Bublanski came slowly back into Armansky’s office.

“It was Blomkvist who discovered the couple in Enskede. You’ve just established a link between Salander and the murder victims.”

Armansky again felt the solid pain of the lump in his stomach.

CHAPTER 14

Maundy Thursday, March 24

Modig tried three times in half an hour to reach Nils Bjurman on his mobile. Each time she got the message that the subscriber could not be reached.

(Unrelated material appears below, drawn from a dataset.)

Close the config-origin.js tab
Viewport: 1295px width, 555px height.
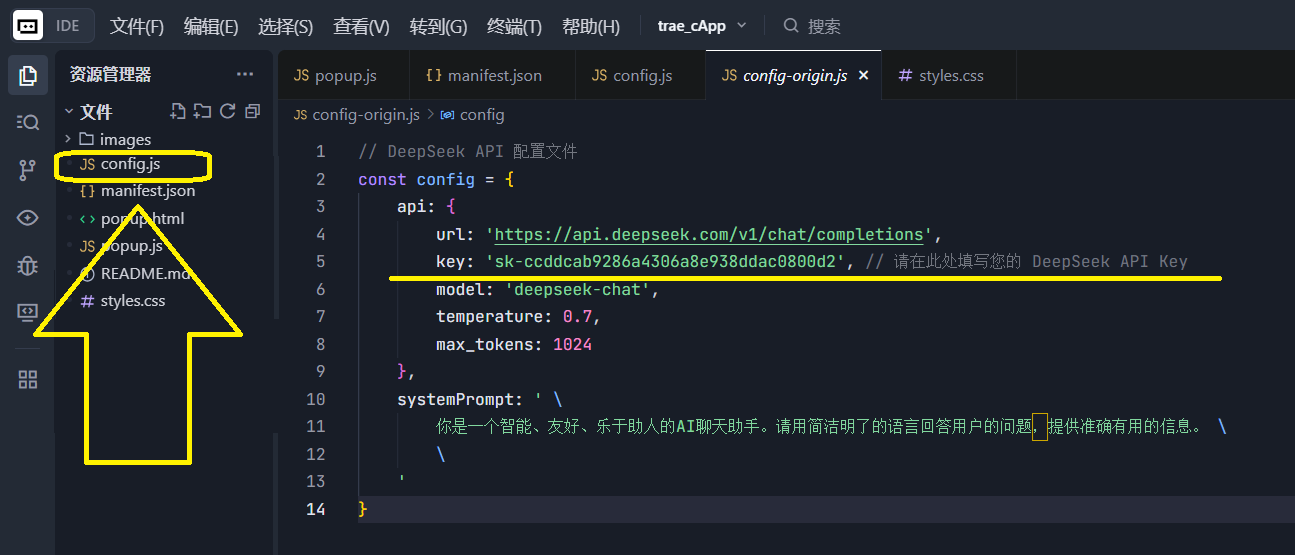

At 3:30 p.m. she drove to Odenplan and rang his doorbell. Once more, no answer. She spent the next twenty minutes knocking on doors in the apartment building to see if any of Bjurman’s neighbours knew where he might be.

In eleven of the nineteen apartments no-one was there. It was obviously the wrong time of day to be knocking on doors, and it would not get any better over the Easter weekend. In the eight apartments that were occupied, everyone was helpful. Five of them knew who Bjurman was—a polite, well-mannered gentleman on the fifth floor. No-one could provide any information as to his whereabouts. She managed to ascertain that Bjurman might be visiting one of his closest neighbours, a businessman named Sjöman. But nobody answered the door there either.

Frustrated, Modig took out her mobile and called Bjurman’s answering machine once again. She gave her name, left her number, and asked him to please contact her as soon as he could.

She went back to Bjurman’s door and wrote him a note asking him to call her. She got out a business card and dropped that through the mail slot as well. Just as she closed the flap, she heard a telephone ring inside the apartment. She leaned down and listened intently as it rang four times. She heard the answering machine click on, but she could not hear any message.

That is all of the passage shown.